**Task requirements:** When the line containing "Image resolution: width=1110" is found in the data below, give it again along with every later line, exactly; drop the pictures.

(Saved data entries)
::::::::::

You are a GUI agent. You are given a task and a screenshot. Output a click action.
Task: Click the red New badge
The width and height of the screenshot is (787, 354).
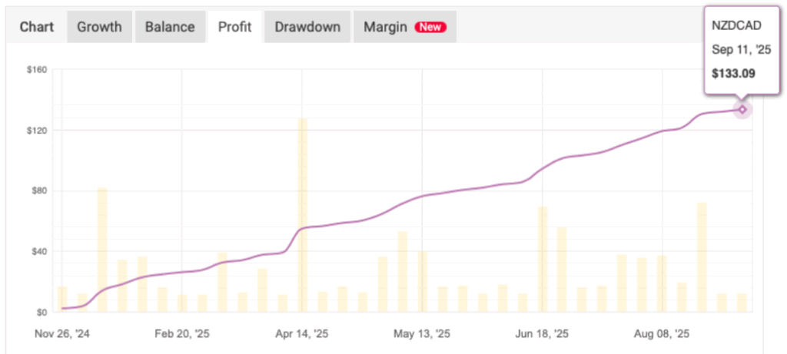tap(430, 27)
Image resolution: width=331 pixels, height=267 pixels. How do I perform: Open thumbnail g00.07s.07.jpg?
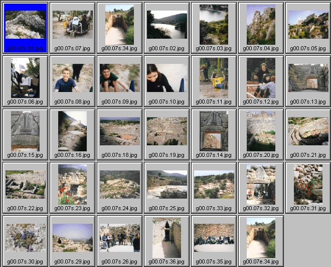72,25
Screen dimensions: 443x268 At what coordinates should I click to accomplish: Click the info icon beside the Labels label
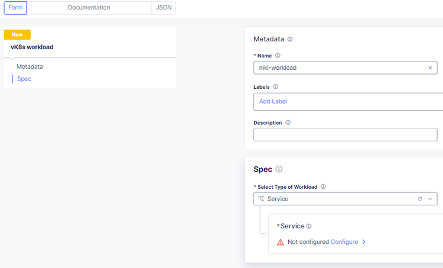[x=276, y=87]
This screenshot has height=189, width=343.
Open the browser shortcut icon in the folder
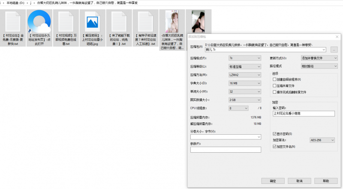click(x=39, y=21)
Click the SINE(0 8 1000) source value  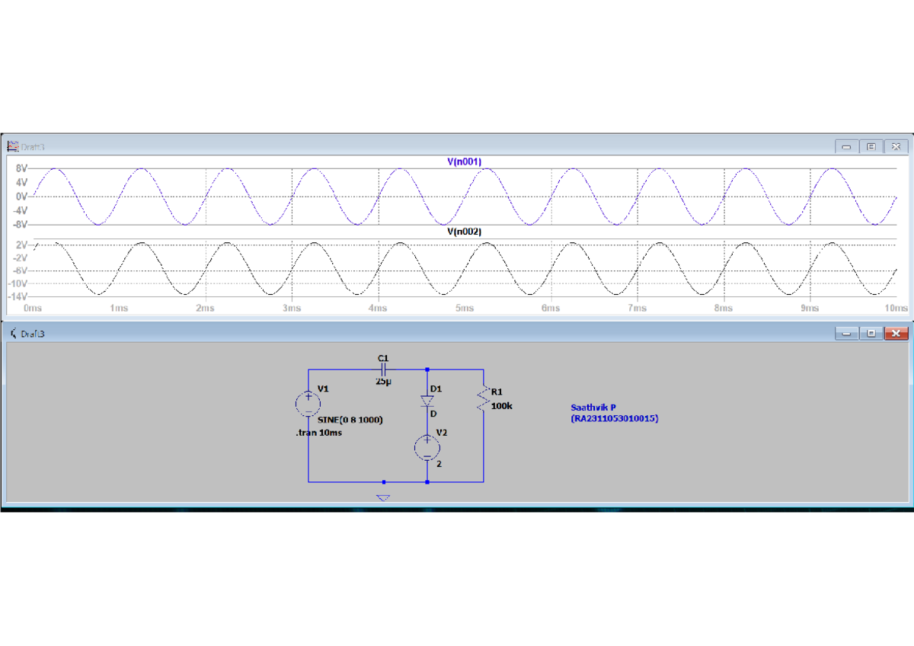[349, 419]

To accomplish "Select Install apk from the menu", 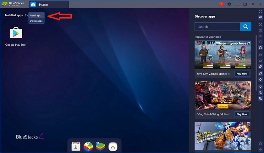I will (35, 15).
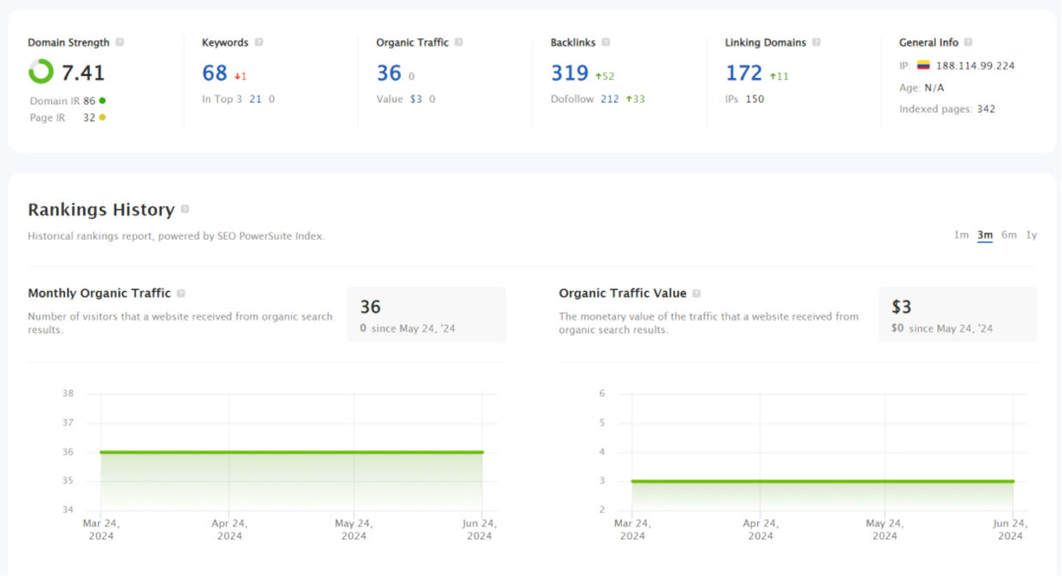The height and width of the screenshot is (576, 1062).
Task: Open the Dofollow 212 link
Action: click(x=611, y=98)
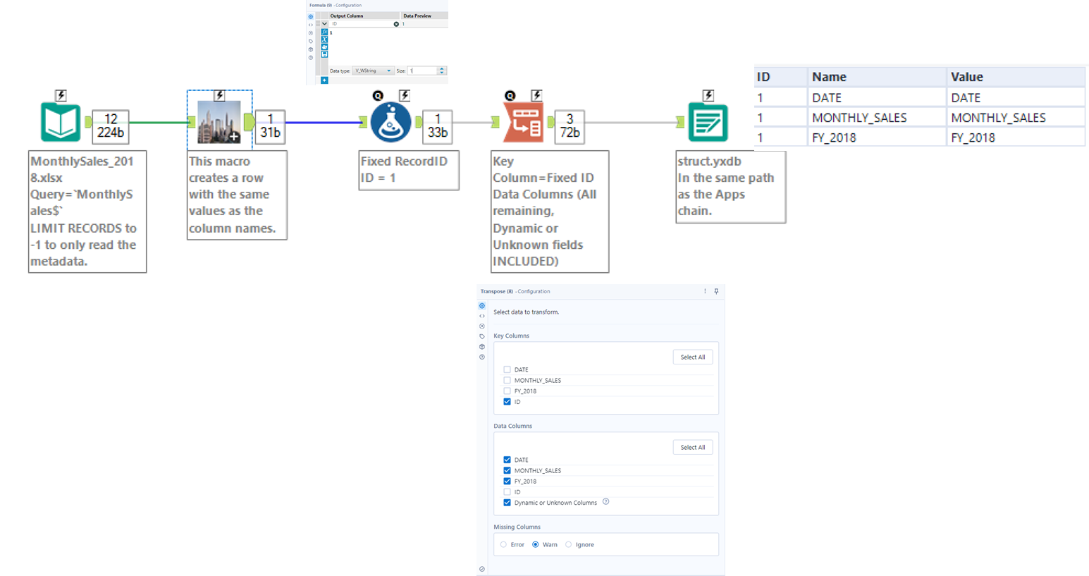The image size is (1089, 576).
Task: Increment the Size value with the stepper
Action: 443,68
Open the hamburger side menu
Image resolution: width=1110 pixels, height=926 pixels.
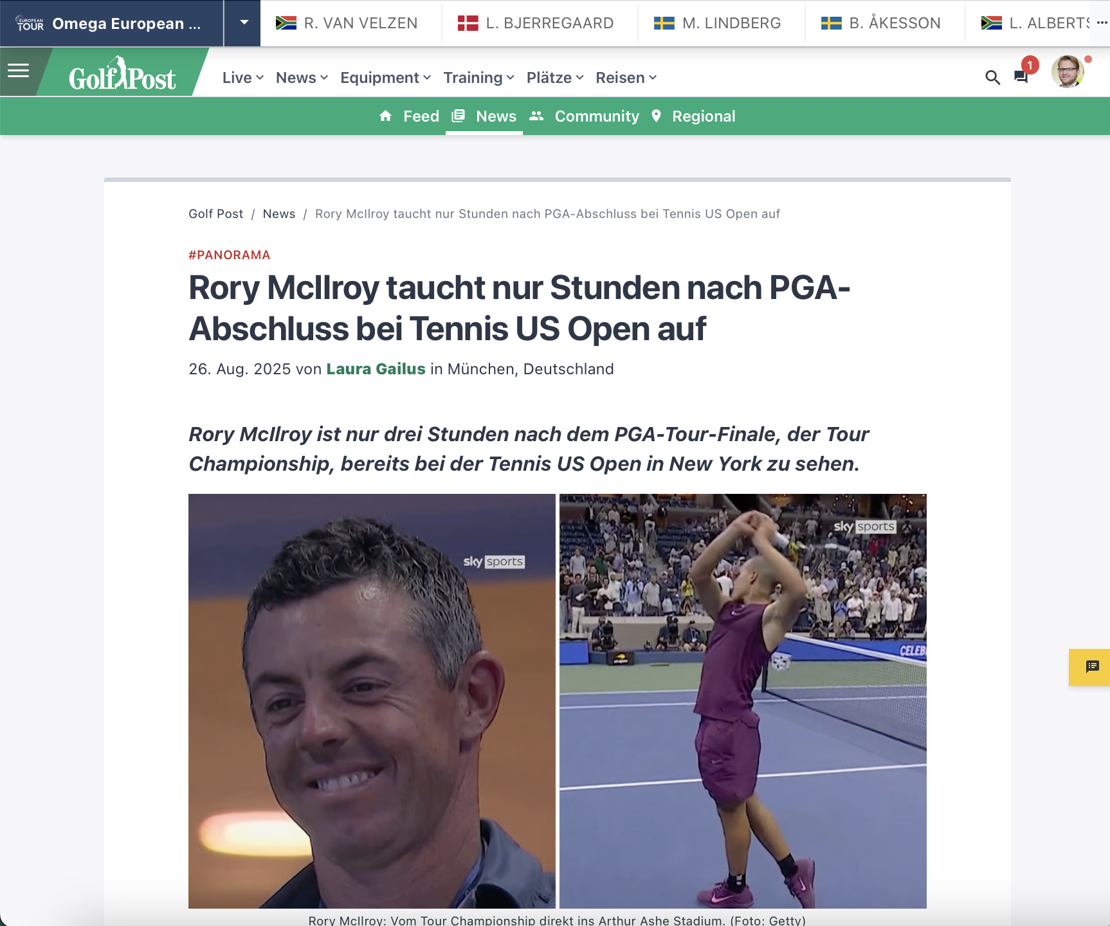[18, 71]
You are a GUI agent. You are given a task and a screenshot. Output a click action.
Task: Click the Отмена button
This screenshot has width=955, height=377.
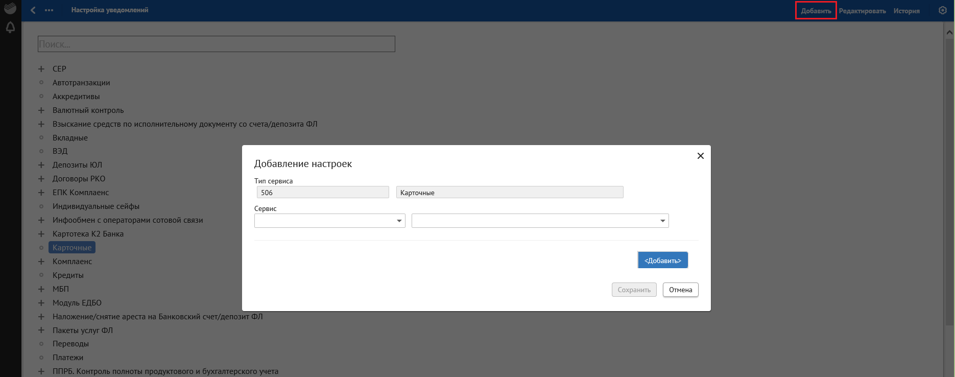click(680, 290)
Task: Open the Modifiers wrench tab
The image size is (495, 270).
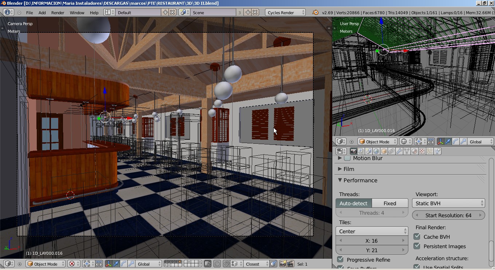Action: 399,151
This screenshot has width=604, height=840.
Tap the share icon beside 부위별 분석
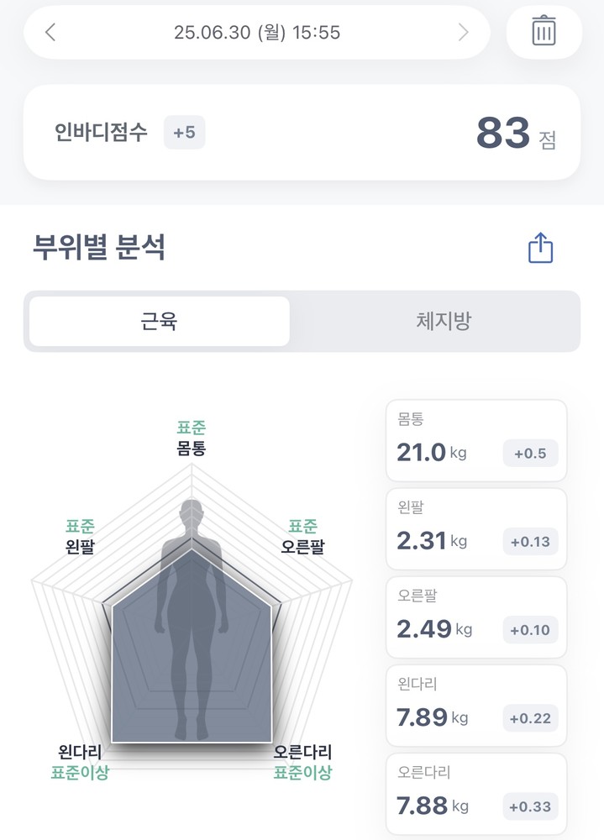point(540,248)
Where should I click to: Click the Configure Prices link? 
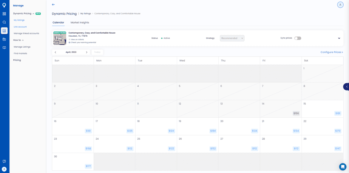[x=331, y=52]
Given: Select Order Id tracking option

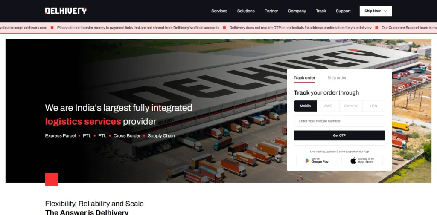Looking at the screenshot, I should (x=351, y=106).
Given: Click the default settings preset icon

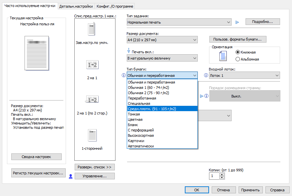Looking at the screenshot, I should pos(92,30).
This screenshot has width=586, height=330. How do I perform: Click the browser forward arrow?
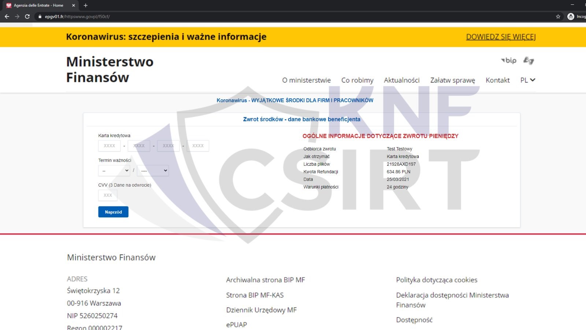tap(17, 17)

::::::::::

**Task solution:**
Image resolution: width=1110 pixels, height=926 pixels.
[18, 71]
You are a GUI agent. You are given a task and a screenshot. Output a click action.
Task: Click the Отмена button
This screenshot has width=955, height=377.
click(680, 290)
Task: Open the Modifiers wrench tab
The image size is (495, 270).
Action: 399,151
This screenshot has width=604, height=840.
Tap the share icon beside 부위별 분석
point(540,248)
Where should I click to: Click the Configure Prices link? 
[x=331, y=52]
Given: Select Order Id tracking option

Looking at the screenshot, I should (x=351, y=106).
Given: Click the default settings preset icon

Looking at the screenshot, I should pos(92,30).
This screenshot has width=586, height=330. How do I perform: Click the browser forward arrow?
tap(17, 17)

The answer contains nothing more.